Record extracts:
---------------

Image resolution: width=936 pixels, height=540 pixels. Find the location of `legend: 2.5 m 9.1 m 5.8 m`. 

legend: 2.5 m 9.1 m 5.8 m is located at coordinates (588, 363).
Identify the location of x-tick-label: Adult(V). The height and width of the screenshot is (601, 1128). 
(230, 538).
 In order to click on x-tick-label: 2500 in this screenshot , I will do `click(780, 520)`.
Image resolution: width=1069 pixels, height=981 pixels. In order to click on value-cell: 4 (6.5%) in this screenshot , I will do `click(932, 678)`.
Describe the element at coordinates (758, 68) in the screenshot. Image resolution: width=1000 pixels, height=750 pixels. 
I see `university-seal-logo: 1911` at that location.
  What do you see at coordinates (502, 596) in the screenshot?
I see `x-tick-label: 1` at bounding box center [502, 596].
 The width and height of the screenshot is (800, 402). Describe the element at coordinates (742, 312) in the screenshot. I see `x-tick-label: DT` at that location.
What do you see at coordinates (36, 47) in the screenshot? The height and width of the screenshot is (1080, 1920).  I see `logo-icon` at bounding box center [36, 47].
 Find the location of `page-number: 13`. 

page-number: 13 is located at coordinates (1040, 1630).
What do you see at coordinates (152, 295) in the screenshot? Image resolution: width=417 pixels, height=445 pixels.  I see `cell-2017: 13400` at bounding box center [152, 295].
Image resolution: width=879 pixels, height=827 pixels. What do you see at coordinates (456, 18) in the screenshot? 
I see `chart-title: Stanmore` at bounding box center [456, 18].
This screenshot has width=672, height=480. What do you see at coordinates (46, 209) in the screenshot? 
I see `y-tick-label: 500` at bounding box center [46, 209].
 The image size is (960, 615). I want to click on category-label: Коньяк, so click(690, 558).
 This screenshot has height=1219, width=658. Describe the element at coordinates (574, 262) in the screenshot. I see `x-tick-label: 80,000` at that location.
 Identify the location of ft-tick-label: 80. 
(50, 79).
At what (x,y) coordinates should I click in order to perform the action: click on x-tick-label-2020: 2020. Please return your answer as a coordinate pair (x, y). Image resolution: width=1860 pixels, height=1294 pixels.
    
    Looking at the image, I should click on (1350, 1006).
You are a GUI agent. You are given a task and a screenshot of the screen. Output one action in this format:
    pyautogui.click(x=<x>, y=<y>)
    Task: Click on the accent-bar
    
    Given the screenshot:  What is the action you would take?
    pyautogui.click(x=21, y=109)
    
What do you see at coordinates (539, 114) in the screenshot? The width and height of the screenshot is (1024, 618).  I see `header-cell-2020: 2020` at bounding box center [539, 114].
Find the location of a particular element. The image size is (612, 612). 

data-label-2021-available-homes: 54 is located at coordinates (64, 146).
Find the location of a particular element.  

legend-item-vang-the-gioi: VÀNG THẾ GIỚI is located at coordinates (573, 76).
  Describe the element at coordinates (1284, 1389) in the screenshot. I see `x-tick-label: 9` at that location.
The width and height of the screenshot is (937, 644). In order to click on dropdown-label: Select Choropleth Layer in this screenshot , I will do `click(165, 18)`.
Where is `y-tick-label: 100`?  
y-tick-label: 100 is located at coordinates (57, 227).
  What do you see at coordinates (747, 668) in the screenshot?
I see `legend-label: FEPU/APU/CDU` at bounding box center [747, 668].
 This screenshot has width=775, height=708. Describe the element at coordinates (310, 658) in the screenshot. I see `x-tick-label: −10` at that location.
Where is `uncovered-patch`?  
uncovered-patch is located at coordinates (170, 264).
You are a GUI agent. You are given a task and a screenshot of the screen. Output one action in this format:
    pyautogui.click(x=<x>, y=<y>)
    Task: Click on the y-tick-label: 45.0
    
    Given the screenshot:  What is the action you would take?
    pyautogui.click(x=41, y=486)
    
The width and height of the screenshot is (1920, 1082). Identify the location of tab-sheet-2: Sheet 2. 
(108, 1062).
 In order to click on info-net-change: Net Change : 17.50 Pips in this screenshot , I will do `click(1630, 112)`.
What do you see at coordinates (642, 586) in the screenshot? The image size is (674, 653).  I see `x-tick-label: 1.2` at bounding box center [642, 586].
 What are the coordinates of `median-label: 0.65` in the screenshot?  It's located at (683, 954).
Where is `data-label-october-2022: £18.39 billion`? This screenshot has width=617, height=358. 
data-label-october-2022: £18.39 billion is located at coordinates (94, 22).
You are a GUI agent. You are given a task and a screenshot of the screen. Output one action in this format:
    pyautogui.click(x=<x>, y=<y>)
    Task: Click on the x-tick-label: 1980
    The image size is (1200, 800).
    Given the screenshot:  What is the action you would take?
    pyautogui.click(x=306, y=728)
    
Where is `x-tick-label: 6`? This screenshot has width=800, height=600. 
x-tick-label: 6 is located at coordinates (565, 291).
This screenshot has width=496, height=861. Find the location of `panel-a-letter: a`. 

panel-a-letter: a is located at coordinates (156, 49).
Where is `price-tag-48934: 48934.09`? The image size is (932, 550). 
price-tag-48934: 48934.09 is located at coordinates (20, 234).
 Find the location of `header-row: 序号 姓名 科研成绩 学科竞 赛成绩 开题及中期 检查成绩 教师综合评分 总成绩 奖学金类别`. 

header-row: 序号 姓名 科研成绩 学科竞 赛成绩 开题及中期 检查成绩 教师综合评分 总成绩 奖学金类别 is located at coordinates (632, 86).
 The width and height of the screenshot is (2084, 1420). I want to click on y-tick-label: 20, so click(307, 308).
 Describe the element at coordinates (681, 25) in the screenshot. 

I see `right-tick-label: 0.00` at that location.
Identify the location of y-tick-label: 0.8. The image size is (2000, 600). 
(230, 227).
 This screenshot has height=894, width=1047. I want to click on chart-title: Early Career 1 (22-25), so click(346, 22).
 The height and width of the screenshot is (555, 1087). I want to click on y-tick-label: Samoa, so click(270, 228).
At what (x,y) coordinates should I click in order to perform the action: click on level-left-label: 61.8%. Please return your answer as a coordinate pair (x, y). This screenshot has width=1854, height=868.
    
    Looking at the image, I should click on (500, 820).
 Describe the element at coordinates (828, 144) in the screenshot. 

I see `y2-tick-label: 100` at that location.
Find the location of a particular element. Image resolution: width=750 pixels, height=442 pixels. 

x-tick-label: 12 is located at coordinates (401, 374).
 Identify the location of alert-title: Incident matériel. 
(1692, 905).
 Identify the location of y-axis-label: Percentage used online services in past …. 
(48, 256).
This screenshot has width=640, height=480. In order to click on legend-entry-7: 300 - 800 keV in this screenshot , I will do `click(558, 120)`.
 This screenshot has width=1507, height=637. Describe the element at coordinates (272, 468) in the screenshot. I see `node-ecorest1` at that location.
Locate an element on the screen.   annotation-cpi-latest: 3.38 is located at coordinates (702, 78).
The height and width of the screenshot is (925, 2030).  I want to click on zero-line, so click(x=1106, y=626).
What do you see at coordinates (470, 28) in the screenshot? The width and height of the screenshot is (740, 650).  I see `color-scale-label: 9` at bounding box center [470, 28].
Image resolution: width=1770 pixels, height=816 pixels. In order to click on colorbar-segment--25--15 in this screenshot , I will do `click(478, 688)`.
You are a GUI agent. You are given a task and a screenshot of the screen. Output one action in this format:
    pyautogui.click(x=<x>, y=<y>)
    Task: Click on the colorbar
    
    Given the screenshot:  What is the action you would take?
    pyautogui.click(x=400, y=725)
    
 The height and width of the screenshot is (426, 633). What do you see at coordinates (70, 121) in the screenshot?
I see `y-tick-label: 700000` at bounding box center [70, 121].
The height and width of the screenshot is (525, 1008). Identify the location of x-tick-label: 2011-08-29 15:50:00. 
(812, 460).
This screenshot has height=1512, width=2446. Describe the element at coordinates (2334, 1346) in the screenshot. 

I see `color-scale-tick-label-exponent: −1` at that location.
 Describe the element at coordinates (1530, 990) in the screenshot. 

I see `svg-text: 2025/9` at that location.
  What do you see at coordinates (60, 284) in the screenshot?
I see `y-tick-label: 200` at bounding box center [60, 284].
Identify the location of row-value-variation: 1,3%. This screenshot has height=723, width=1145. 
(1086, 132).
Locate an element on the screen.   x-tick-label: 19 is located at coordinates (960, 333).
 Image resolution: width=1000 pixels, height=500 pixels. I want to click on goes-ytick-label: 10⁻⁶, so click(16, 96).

---------------

Copy the items above verbatim, starting at the line that contains "This screenshot has width=496, height=861." and ending at the line that contains "Looking at the image, I should click on (500, 820).", both included.

This screenshot has width=496, height=861. Find the location of `panel-a-letter: a`. 

panel-a-letter: a is located at coordinates (156, 49).
Where is `price-tag-48934: 48934.09`? The image size is (932, 550). 
price-tag-48934: 48934.09 is located at coordinates (20, 234).
 Find the location of `header-row: 序号 姓名 科研成绩 学科竞 赛成绩 开题及中期 检查成绩 教师综合评分 总成绩 奖学金类别`. 

header-row: 序号 姓名 科研成绩 学科竞 赛成绩 开题及中期 检查成绩 教师综合评分 总成绩 奖学金类别 is located at coordinates (632, 86).
 The width and height of the screenshot is (2084, 1420). I want to click on y-tick-label: 20, so click(307, 308).
 Describe the element at coordinates (681, 25) in the screenshot. 

I see `right-tick-label: 0.00` at that location.
Identify the location of y-tick-label: 0.8. The image size is (2000, 600). 
(230, 227).
 This screenshot has height=894, width=1047. I want to click on chart-title: Early Career 1 (22-25), so click(346, 22).
 The height and width of the screenshot is (555, 1087). I want to click on y-tick-label: Samoa, so click(270, 228).
At what (x,y) coordinates should I click in order to perform the action: click on level-left-label: 61.8%. Please return your answer as a coordinate pair (x, y). This screenshot has width=1854, height=868.
    
    Looking at the image, I should click on (500, 820).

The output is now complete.